Reading text
##########

Rocket scientist Robert Truax predicted that in 2010, “the cause of aging will be found” and corrected. That means I’ll live to see the creation of his “United States of the World” in 2030, and the subsequent “elimination of war.”
Speaking of which: Professor Mari’on Mushkat predicted that “a federation of all Middle East countries will come into being with Jerusalem as its capital.” Um.
Dr. Willard Libby, a Nobel Prize winner in 1960, predicted that a “manned laboratory on the moon” would open up its mighty airlock doors on New Year’s Day to receive its first Mooninites.
Good news! According to inventor Gabriel Bouladon, you can buy the first “commercial hydrogen car” next year. Will probably be a station wagon.
CIA Analyst David S. Sullivan: “Americans will become refugees in the world. There will be racial, economic, and civil war in the U.S., and nomadic tribes will reappear.” Dibs on Bartertown!
Dr. Paul Ehrlich predicted the “breakdown of the world trade system” and a thermonuclear war, after which the “survivors (will) envy the dead.” Thankfully, he gives us from 2010 all the way through 2030 to get all this stuff done. Let’s make a punch list, shall we?
Psychotherapist Albert Ellis predicted that by 2010 “the attitudes of most religious groups toward sex will be much more liberal.” So, y’know, we have that to look forward to.
“The black pope of Rome transfers the Vatican to Jerusalem.” That’s not a prediction; that’s a feature-film pitch. Papal hijinks ensue.
Late jogging enthusiast Jim Fixx said that consumption of cigarettes, alcohol and marijuana would be “uncommon” by 2010, but that the use of “psychogenic chemicals, including artificial endorphins for mood enhancement” would be rampant.
Dr. Pierre Galletti pegged 2010 as the year that the “open market for used and reconditioned body spare parts” would open for business.
Writer Malcolm Petu predicted the advent of a robot “than can cross a busy highway without being hit.” But why? Why will the robot cross the road? Answer that question satisfactorily and I’m sure this publication’s parent organ could be persuaded to part with a pair of Handerpants.
The Soviet Union will attempt “to change its history by using … particles that can carry information backward in time.” The first such particle will presumably read something to the effect of, “Whatever you do, don’t go broke and dissolve less than ten years after this book is published.”

##########

Data extract
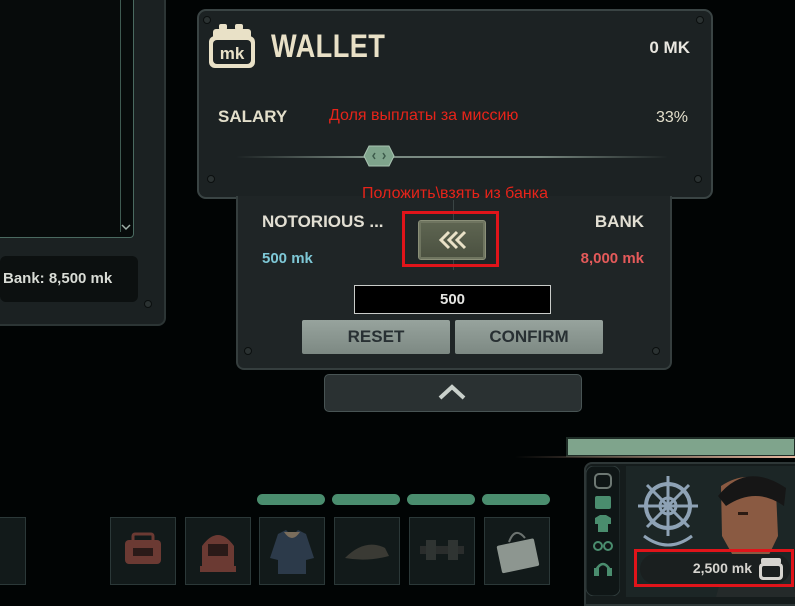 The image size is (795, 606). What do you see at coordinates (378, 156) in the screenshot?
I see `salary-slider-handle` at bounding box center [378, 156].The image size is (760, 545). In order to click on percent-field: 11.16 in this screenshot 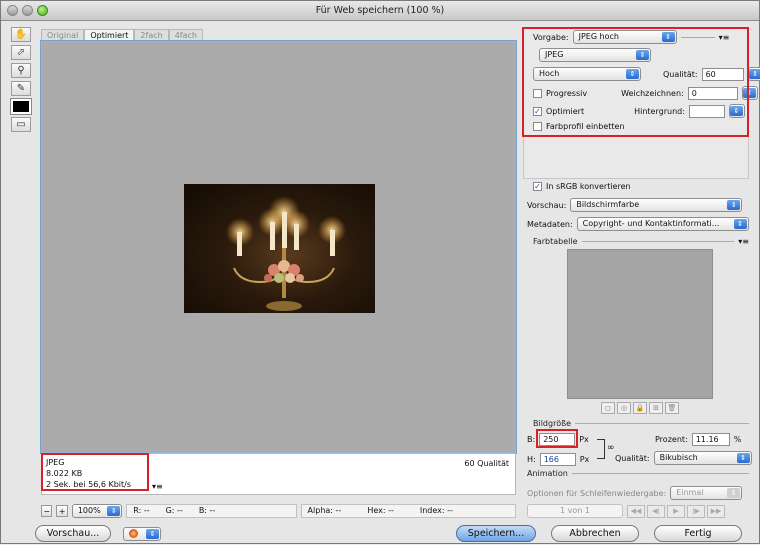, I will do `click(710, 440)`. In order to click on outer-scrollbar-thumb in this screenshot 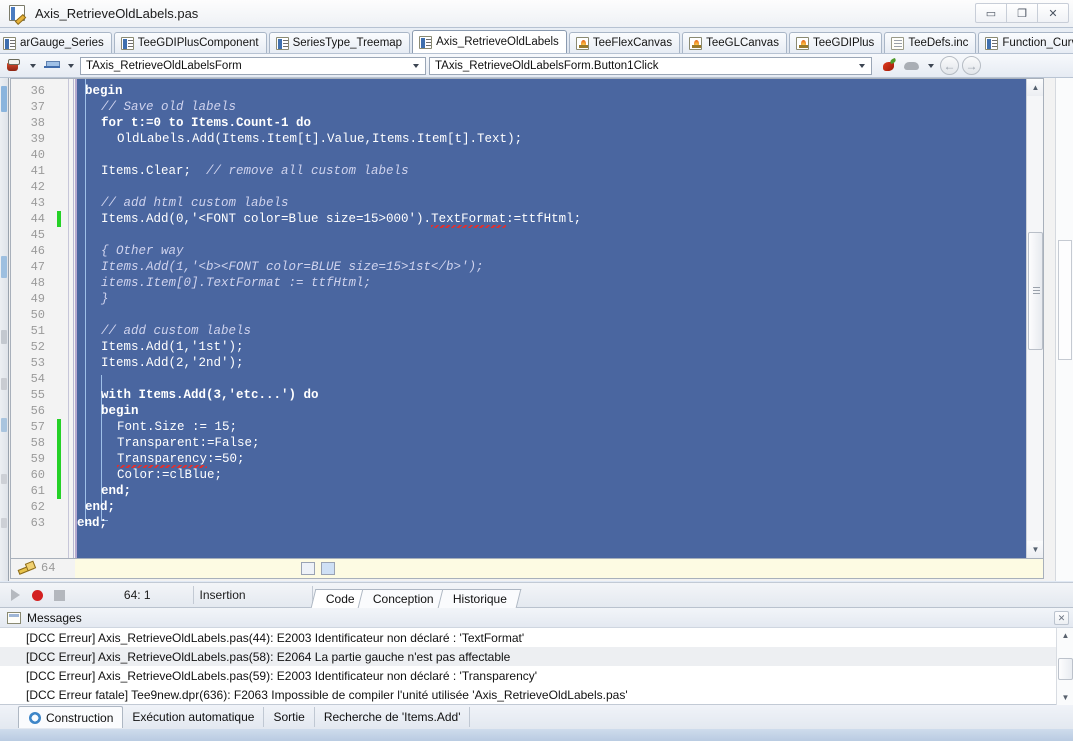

##########

Check your understanding
A. Transcribe everything in the predictions list from "Dr. Willard Libby, a" down to "Dibs on Bartertown!".
B. In the predictions list, who said the first "commercial hydrogen car" could be bought next year?
C. Using the predictions list, explain in one to three sentences why the writer expects to live to see the "United States of the World" in 2030.

Results for each task
A.
Dr. Willard Libby, a Nobel Prize winner in 1960, predicted that a “manned laboratory on the moon” would open up its mighty airlock doors on New Year’s Day to receive its first Mooninites.
Good news! According to inventor Gabriel Bouladon, you can buy the first “commercial hydrogen car” next year. Will probably be a station wagon.
CIA Analyst David S. Sullivan: “Americans will become refugees in the world. There will be racial, economic, and civil war in the U.S., and nomadic tribes will reappear.” Dibs on Bartertown!

B. Inventor Gabriel Bouladon.

C. Rocket scientist Robert Truax predicted that in 2010 "the cause of aging will be found" and corrected. The writer takes that to mean living long enough to see Truax's other prediction, the "United States of the World" in 2030.